| Your goal |
Gather all lines from the material that contain the word "will".

| Provided data |
>>>>

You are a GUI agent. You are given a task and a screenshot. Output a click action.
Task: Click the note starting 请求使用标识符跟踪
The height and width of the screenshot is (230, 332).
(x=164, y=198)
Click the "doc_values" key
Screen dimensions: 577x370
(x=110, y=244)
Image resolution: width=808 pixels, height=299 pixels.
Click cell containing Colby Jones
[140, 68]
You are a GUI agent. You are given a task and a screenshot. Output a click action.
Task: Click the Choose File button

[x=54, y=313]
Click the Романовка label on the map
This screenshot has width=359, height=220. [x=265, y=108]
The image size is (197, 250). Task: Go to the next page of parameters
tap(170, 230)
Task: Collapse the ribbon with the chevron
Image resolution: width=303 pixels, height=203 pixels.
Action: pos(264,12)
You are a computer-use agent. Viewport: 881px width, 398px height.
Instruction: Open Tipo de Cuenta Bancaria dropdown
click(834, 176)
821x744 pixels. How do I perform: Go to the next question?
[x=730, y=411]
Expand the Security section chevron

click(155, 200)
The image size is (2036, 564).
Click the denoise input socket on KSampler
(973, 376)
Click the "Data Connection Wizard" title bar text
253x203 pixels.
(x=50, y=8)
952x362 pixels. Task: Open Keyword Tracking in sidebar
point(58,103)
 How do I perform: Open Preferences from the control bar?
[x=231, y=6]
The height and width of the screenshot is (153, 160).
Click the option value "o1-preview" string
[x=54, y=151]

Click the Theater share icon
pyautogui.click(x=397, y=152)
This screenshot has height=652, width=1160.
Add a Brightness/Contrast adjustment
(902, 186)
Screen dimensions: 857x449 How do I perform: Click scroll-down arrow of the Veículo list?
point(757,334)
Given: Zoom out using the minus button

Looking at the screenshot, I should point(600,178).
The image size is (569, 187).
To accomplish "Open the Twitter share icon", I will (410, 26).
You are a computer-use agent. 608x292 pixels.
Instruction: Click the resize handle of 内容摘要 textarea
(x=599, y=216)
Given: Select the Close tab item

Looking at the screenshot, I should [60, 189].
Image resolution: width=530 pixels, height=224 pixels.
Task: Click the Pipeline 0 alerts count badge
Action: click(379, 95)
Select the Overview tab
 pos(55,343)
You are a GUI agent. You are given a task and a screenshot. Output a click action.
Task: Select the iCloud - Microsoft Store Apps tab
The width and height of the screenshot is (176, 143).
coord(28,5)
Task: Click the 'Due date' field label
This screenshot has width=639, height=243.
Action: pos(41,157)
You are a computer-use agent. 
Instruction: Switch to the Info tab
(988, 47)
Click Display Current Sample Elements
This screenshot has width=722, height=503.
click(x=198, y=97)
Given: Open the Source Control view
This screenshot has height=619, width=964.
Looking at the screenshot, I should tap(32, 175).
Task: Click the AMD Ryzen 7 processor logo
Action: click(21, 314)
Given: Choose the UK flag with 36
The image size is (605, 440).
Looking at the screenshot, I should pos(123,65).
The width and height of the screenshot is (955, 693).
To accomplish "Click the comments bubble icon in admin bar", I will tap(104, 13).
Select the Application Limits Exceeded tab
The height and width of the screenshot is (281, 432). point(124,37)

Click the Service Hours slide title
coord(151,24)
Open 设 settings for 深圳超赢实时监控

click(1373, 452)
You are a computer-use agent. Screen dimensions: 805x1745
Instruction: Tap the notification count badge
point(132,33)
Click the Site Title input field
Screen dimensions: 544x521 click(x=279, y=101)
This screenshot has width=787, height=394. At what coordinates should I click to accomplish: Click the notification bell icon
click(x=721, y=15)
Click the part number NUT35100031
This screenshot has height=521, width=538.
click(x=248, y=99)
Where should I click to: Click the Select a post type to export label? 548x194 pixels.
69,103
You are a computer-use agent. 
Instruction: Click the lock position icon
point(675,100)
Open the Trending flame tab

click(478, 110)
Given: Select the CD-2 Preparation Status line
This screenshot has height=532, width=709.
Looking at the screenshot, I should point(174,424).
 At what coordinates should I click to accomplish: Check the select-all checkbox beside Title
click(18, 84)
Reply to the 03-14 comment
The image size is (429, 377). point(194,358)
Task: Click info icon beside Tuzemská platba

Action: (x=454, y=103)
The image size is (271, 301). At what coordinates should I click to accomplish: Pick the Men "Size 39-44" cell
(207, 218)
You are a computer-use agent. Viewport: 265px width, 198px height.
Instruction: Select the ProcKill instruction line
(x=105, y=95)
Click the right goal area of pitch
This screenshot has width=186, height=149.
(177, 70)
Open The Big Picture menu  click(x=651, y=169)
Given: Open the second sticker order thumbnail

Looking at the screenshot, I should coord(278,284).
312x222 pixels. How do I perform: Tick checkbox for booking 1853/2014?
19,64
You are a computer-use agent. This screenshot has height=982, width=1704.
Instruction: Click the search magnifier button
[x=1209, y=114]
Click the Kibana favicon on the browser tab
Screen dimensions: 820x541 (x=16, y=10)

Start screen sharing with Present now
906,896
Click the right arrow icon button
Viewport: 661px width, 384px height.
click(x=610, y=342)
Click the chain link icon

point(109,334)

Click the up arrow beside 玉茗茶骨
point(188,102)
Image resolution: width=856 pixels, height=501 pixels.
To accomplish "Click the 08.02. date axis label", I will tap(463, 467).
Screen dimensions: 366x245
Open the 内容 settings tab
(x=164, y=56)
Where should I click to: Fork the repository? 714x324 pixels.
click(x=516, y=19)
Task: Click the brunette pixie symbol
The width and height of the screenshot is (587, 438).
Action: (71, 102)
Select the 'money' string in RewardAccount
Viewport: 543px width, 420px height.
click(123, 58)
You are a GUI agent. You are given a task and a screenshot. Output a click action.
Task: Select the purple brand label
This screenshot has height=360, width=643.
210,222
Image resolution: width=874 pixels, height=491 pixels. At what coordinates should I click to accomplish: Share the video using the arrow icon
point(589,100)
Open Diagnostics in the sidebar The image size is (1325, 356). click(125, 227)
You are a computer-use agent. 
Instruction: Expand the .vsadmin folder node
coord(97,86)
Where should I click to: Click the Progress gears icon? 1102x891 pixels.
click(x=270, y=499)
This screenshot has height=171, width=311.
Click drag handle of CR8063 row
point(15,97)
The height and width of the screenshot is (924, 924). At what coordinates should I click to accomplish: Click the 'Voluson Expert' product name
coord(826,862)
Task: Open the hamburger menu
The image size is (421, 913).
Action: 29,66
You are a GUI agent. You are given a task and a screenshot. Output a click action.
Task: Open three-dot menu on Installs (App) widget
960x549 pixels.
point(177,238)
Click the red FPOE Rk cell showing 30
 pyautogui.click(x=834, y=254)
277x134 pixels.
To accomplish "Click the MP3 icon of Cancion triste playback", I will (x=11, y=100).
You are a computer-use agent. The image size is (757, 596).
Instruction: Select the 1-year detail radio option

<<<<

| Output for this task |
To accomplish "Open the Twitter share icon", I will (410, 26).
To accomplish "Click the comments bubble icon in admin bar", I will tap(104, 13).
To accomplish "Click the 08.02. date axis label", I will tap(463, 467).
To accomplish "Click the MP3 icon of Cancion triste playback", I will (x=11, y=100).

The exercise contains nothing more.